Le coeur est un oiseau

J'aurais vécu deux mois ici sans voiture sans téléphone sans sèche-cheveux, sans machine à laver, sans télé (mais avec Internet0 Qu'est-ce qui manque le plus? La télé, on s'en passe admirablement, la voiture, c'est dur quand il fait froid. La machine à laver peut-être?
Quand on était à Chicoutimi, F. m'a dit qu'il avait fait une maîtrise en arts visuels sur la photobiographie, utilisant en particulier les écrits de Barthes et de Philippe Lejeune. Je ne me souviens plus du nom des photographes qu'il a cités. Qu'est-ce que la photobiographie? Au degré zéro, toute personne qui commence un album-photo la pratique, je suppose. Mais d'après lui les photobiographes ont pris des chemins plus complexes que j'aimerais bien explorer. Il dit que c'était très tendance dans les années 80.

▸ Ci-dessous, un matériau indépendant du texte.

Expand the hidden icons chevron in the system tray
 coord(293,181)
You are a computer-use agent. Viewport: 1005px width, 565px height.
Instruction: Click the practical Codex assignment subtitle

Une artiste vue dans une galerie à Québec a écrit : "il n'y a pas de mots, il n'y a que des images" (mais pourquoi l'écrit-elle alors?) quand on écrit de la poésie, c'est certainement vrai, les mots sont des images, les images sont dans les mots. Mais moi, j'aime les mots, je les vois mieux que les images.
Quand je serai rentrée, j'aurai certainement moins de temps pour écrire. Ça va me manquer. Il faudra "enseigner" Enseigner, "ensenar", c'est montrer en espagnol?
J'ai essayé de montrer le Québec. Ce que j'en voyais, j'en sentais, j'en ressentais.Sans image. Juste avec des mots. Mais qu'est-ce que les autres en voient? des fois ce serait plus simple de mettre des images. Je me suis demandée une fois en regardant les érables : combien de mots y a-t-il pour dire "rouge"?
Mais un peintre aurait le même problème. Pas un photographe?
G. s'étonne du drapeau fleurdelysé et du buste de Louis 16 (que je soupçonne fort d'être en réalité Louis 14) sur la place Royale de Québec. Cela le choque, dit-il, parce que ça donne au touriste une impression de royalisme, d'ignorance de la révolution etc.. Comme si notre histoire devait forcément être le moule sur lequel se calque celle du Québec. Ce qu'ils mettent dans ces symboles est totalement différent  de ce que nous y mettons. N. très véhémente : NOUS NE SOMMES PAS VOS COUSINS ! Et qu'on se le tienne pour dit! Ils n'ont pas fait la révolution, ils n'ont pas tué de rois, ils (une poignée de colons perdus, dit N. ) ont juste été abandonnés par des Français indifférents (on va pas se battre pour quelques arpents de terre glacée, dixit Voltaire) à des Anglais très intéressés par le deal . Alors on va pas venir leur faire la leçon sur ce qu'ils doivent adopter comme souvenirs historiques politiquement correct, non? N., toujours : "On vient de rien , on n'a pas d'histoire, on essaie de s'en faire une."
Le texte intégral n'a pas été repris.